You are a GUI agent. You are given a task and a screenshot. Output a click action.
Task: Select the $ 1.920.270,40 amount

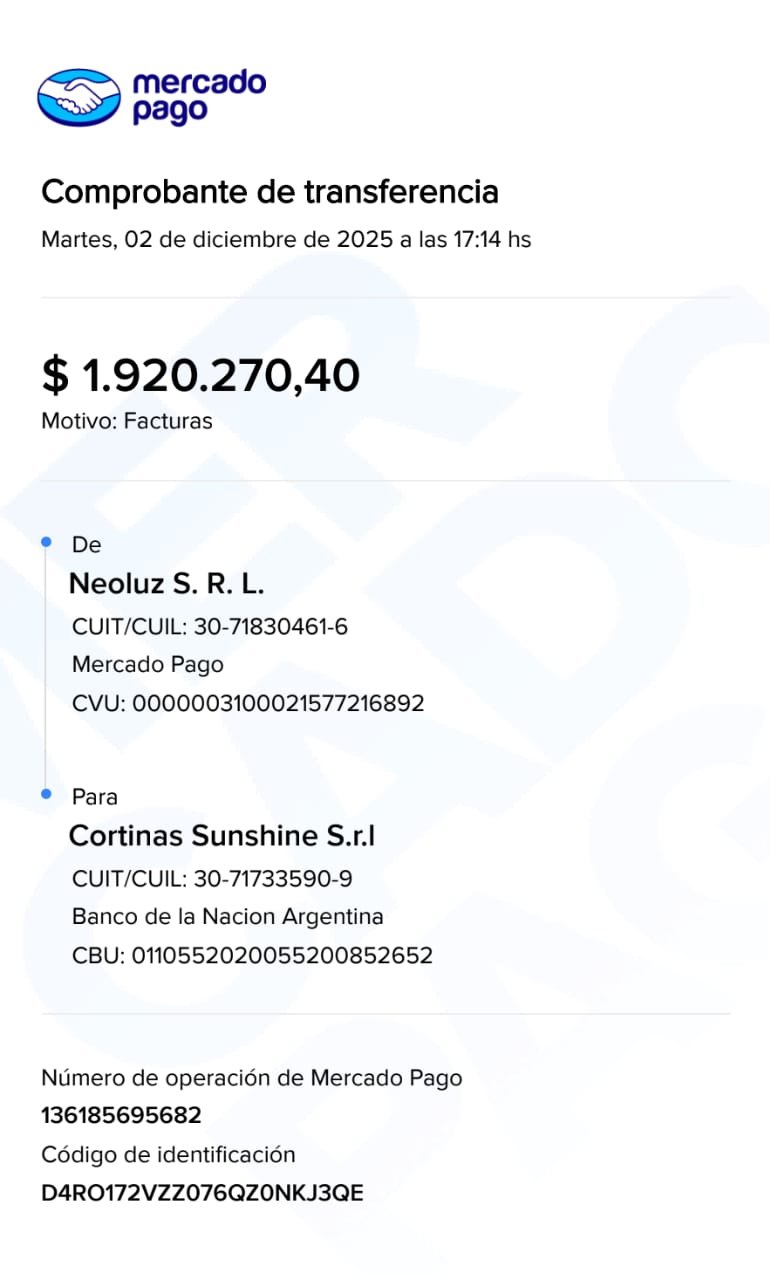tap(200, 375)
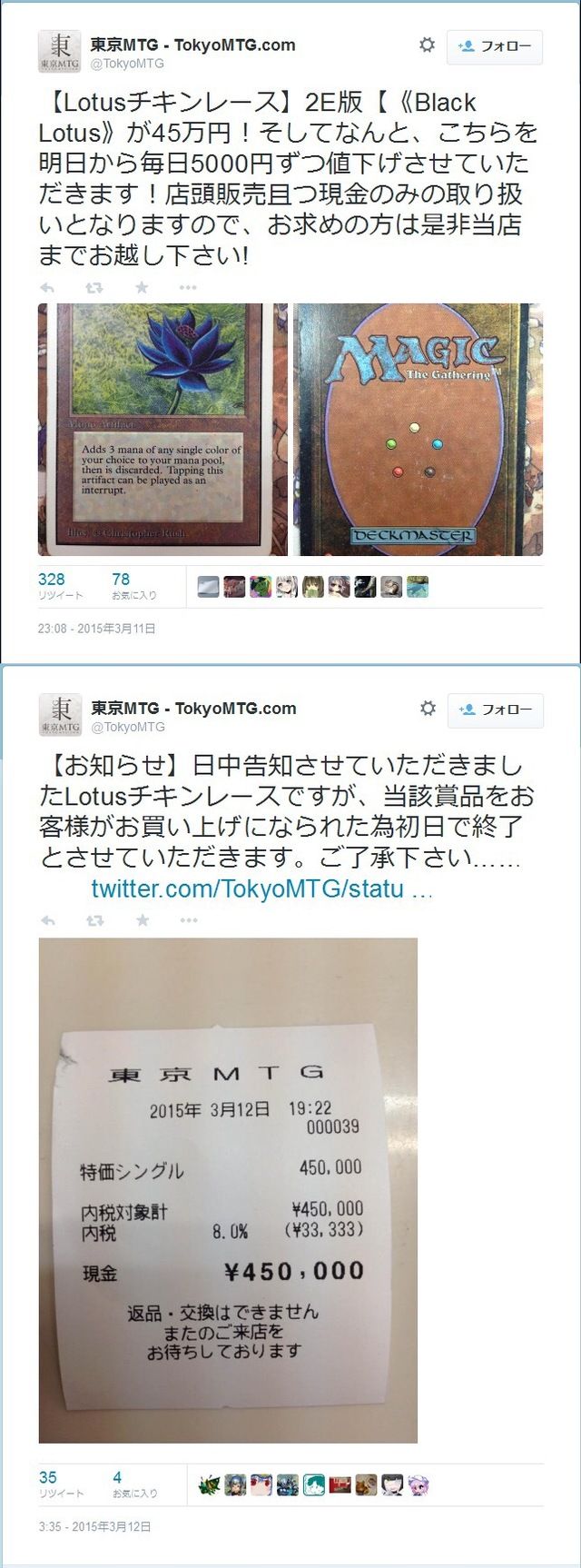Open the twitter.com/TokyoMTG/statu link
Screen dimensions: 581x1568
(261, 888)
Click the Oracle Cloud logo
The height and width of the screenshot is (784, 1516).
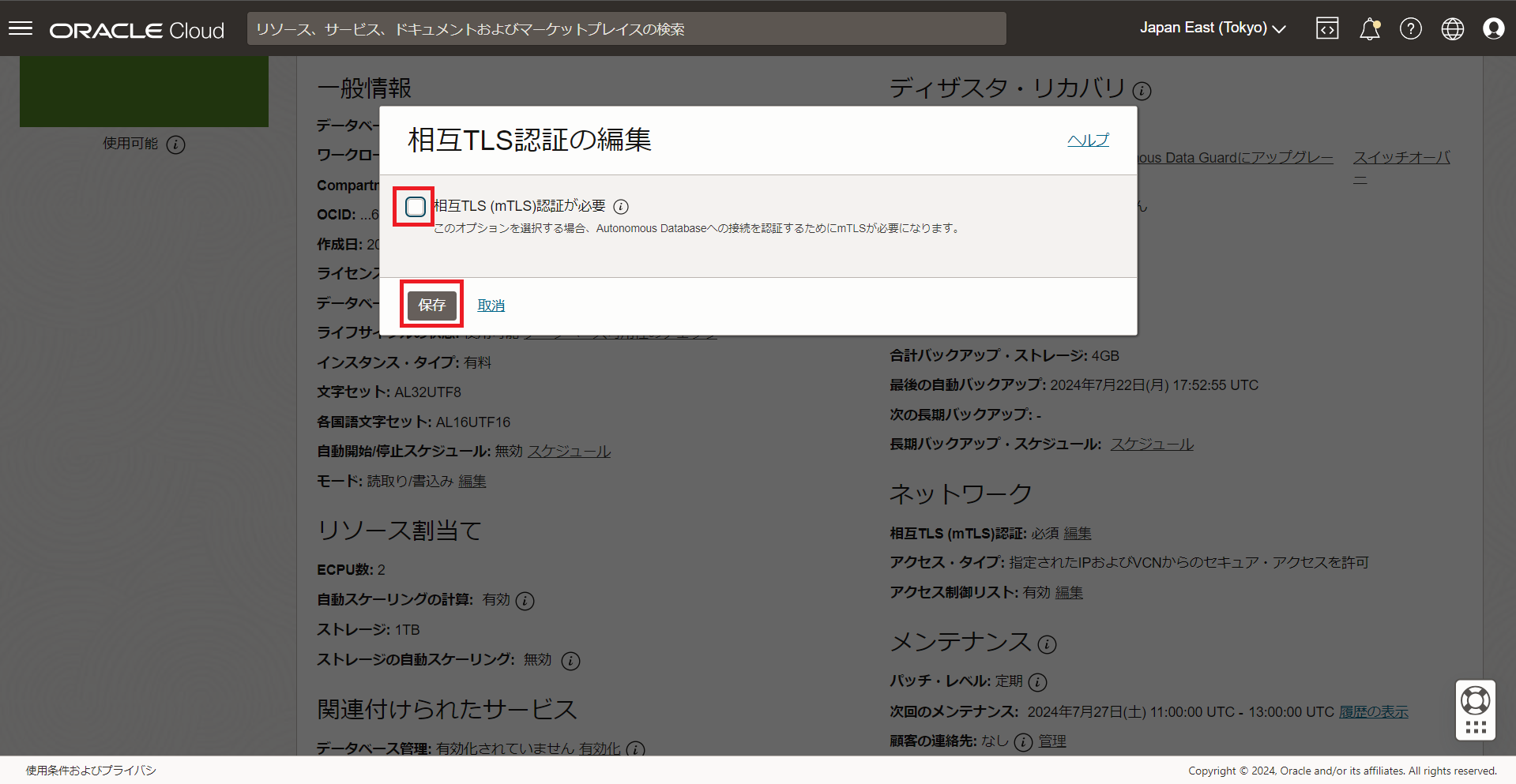(x=137, y=30)
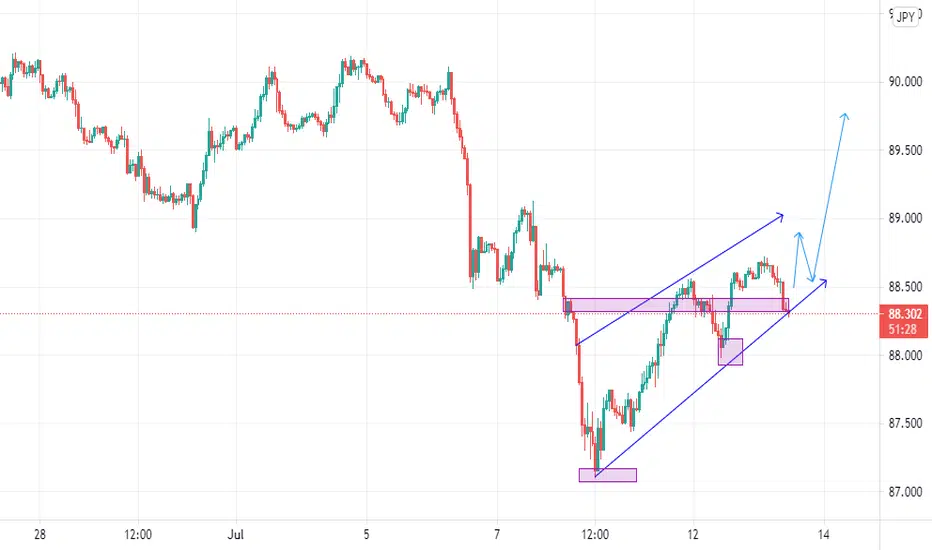
Task: Click the 88.500 price scale label
Action: pyautogui.click(x=905, y=287)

Work instructions:
What's needed here is an exact repeat of all the records above, pictures excluded.

Exercise solution:
You are a GUI agent. You are given a task and a screenshot. Output a click action.
Task: Select the $ 1.920.270,40 amount

tap(200, 375)
Open the twitter.com/TokyoMTG/statu link
Screen dimensions: 581x1568
(261, 888)
Click the Oracle Cloud logo
The height and width of the screenshot is (784, 1516).
(x=137, y=30)
Task: Click the 88.500 price scale label
Action: pyautogui.click(x=905, y=287)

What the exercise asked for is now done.